>> start DATA EXTRACT
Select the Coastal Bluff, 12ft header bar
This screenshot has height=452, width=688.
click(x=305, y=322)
>> end DATA EXTRACT
>> start DATA EXTRACT
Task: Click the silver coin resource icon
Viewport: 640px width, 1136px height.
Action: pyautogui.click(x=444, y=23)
>> end DATA EXTRACT
- _EXERCISE PROMPT_: Duplicate the lines in the material above word for word, starting at the line that contains "Task: Click the silver coin resource icon" and ending at the line that contains "Action: pyautogui.click(x=444, y=23)".

- _RESPONSE TO THE EXERCISE_:
Task: Click the silver coin resource icon
Viewport: 640px width, 1136px height.
Action: pyautogui.click(x=444, y=23)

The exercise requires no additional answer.